§ **PROBLEM 1**
In the article on Cathie Wood and the Ark Innovation ETF, how many Nvidia shares did Ark funds sell on March 26 and 27?
§ **PROBLEM 2**
Extend the article on Cathie Wood and the Ark Innovation ETF by writing what comes after its final sentence.

§ **DOCUMENT TEXT**
begin
From 2014 to 2024, the Ark Innovation ETF wiped out $7 billion in investor wealth, according to an analysis by Morningstar’s analyst Amy Arnott. That made it the third-biggest wealth destroyer among mutual funds and ETFs in Arnott’s ranking. The analyst hasn’t updated the 2025 ranking.
In the 12 months through March 27, the Ark Innovation ETF saw roughly $1.35 billion in net outflows.
In a recent Bloomberg podcast, Wood says the global economy is not heading into a downturn, but into what she calls a “great acceleration” driven by AI and other breakthrough technologies.
“We’re not going into the Great Depression, we’re going into the great acceleration,” Wood said, pointing to how past technological revolutions reshaped economic growth.
She noted that global real GDP growth averaged just 0.6% between 1500 and 1900, before the Industrial Revolution lifted it to around 3% for more than a century. Now, she argues, a new wave of innovation could push growth much higher.
“We think [technologies] are going to take growth into the 7 to 8% range,” Wood said, adding that the number may actually be conservative.
Wood also emphasized that AI is rapidly driving down costs across industries.
Related: Cathie Wood sells $2.1 million of megacap tech stock
“These technologies are deflationary,” she said. “AI training costs are dropping 75% per year, and inference costs are falling as much as 85% to even 98% annually.”
In a letter published in January, Wood rejects the “AI bubble” talk, saying it “is years away” and “the most powerful capital spending cycle in history” is coming.
“What once was the cap in spending seems to have become a floor now that the AI, robotics, energy storage, blockchain technology, and multiomics sequencing platforms are ready for prime time,” she said.
Not all investors agree with Wood’s optimism. In the 12 months through March 27, the Ark Innovation ETF saw roughly $1.35 billion in net outflows, according to ETF research firm VettaFi.
Cathie Wood sells $36 million of Nvidia stock
On March 26 and 27, Wood’s Ark funds sold a total of 213,560 shares of Nvidia (NVDA), valued at about $36 million, Ark’s daily trade information shows. This was among her largest recent sales.
Wood also sold 57,371 Advanced Micro Devices (AMD) shares worth about $12 million.
Semiconductor stocks have dropped about 7% over the past week and roughly 11% year to date, as tracked by the iShares Semiconductor ETF (SOXX).
The sector has struggled amid rising inflation concerns tied to higher energy prices, escalating geopolitical tensions in the Middle East, and a recent increase in U.S. Treasury yields, all of which have weighed on risk appetite and high-valuation tech names.
end
§ **DATASET CONTENT**
begin
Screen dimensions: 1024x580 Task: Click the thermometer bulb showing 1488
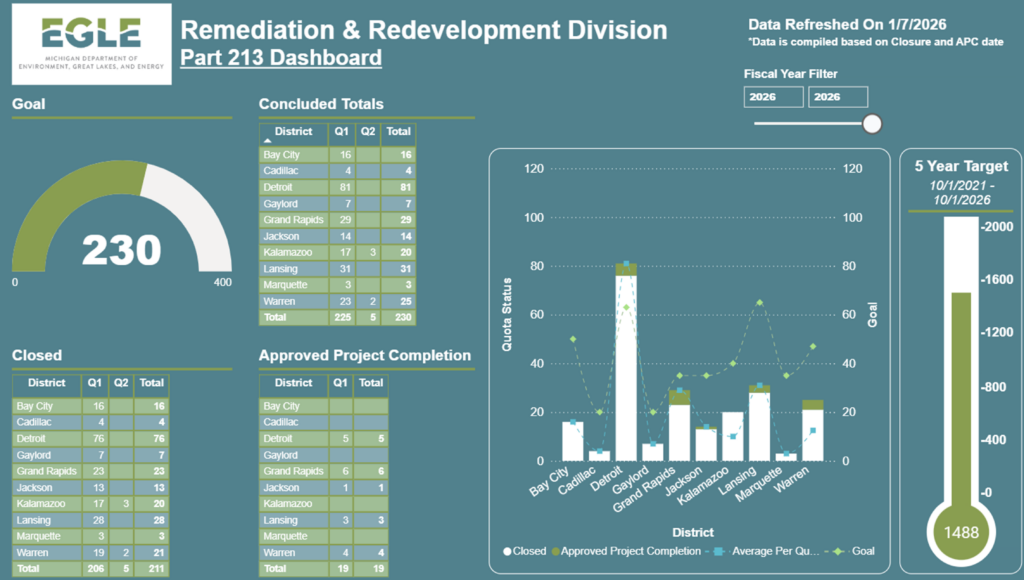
end
§ **WRITTEN REPLY 1**
213,560 shares

§ **WRITTEN REPLY 2**
Related: Morgan Stanley sends clear message on semiconductor stocks after selloff
Over the past month, Nvidia stock has dropped by 6.8%, while AMD shares have fallen by 2%.
Still, Nvidia’s stock has held up better than most megacap tech peers this year, second only to Apple (AAPL).
Shares of Nvidia are down about 11.4% year to date, compared with steeper declines across the group, including Microsoft (MSFT) down 25.8%, Tesla (TSLA) down 21.0%, and Meta Platforms (META) down 18.7%. Apple is down 9.3% over the same period.
Nvidia remains the leader of the AI boom. In February, the company reported better-than-expected fiscal fourth-quarter results and issued upbeat forecasts on strong AI demand.
Adjusted earnings for the quarter came at $1.62 a share, beating estimates of $1.53. Revenue reached $68.13 billion, up 73% from a year ago and surpassing the $66.21 billion expected by analysts polled by LSEG.
“Enterprise adoption of agents is skyrocketing. Our customers are racing to invest in AI compute — the factories powering the AI industrial revolution and their future growth,” said Nvidia’s CEO Jensen Huang in a press release.
For several months, software stocks have fallen as investors worry AI could squeeze their profit margins. Similar concerns could also hit hardware companies like Nvidia, said Dennis Dick, a proprietary trader at Triple D Trading, Reuters reported.
“All technology, no matter what, including Nvidia, could potentially be disrupted, and that’s the risk factor right now,” said Dick. ”Everything’s running on Nvidia chips, but that doesn’t mean it’s going to be that way in two or three years.”
Nvidia is not in the top 10 holdings of Wood’s Ark Innovation ETF, while AMD currently accounts for 4.13% of the fund, ranking as the 9th holding.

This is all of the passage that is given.